The way in which estate plans are created and estate assets are distributed are dictated by state laws. Therefore, those who are familiar with their state’s laws can usually craft an estate plan that suits their needs. In some instances, though, these matters can be complicated, particularly if an individual owns property in different states.
Generally speaking, the assets of an estate must go through probate before they can be distributed to heirs and beneficiaries. There are some exceptions, such as transfer on death accounts and assets that are placed in particular types of trusts. But when an individual owns assets in multiple states, then those assets are subject to the probate laws of that state. Therefore, if an individual lives and dies in Arizona, but owns property in Arizona and New Mexico, then the main estate will be probated in Arizona and an ancillary probate process will be initiated in New Mexico.
Being subjected to ancillary probate can be costly and time consuming, but it can also have serious ramifications for asset distribution, especially when an individual passes away without an estate plan.
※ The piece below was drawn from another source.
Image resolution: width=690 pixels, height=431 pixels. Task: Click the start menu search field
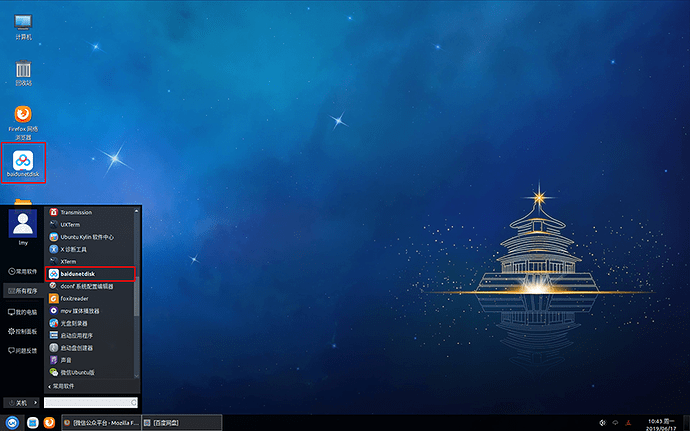point(90,402)
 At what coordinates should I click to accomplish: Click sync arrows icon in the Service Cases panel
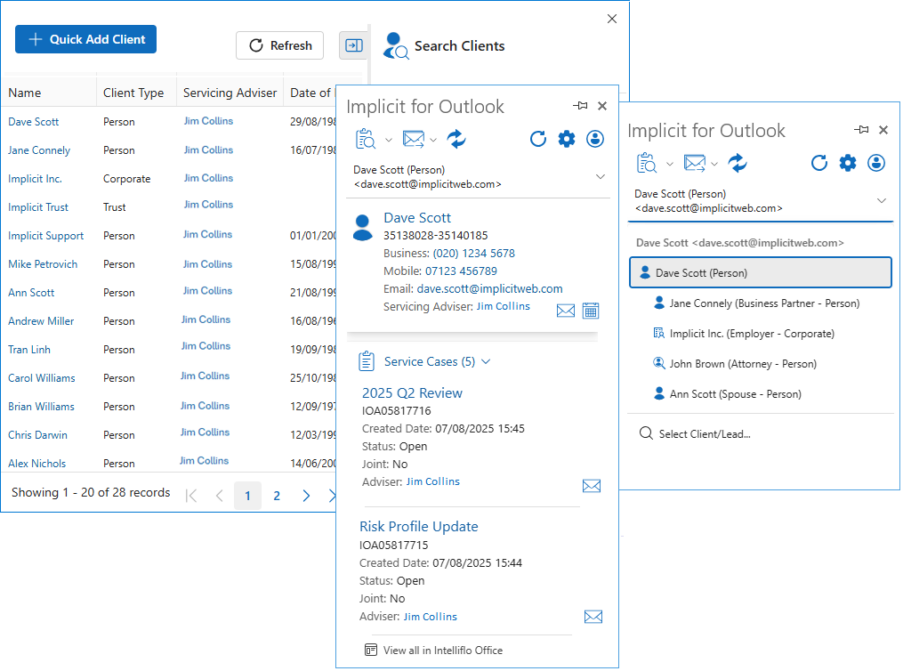tap(457, 139)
Each state’s intestate laws vary, so those who pass away without an estate plan may have their assets distributed in a number of different ways that may be counter to their intentions.
Ancillary probate is often an unexpected challenge for estates, as well as for heirs and beneficiaries. The process may be avoidable, though, if an individual engages in thorough and holistic estate planning. The ins and outs of this process can quickly become confusing to the unaccustomed, which is why it is usually in an individual’s benefit to discuss these matters with a knowledgeable legal advocate.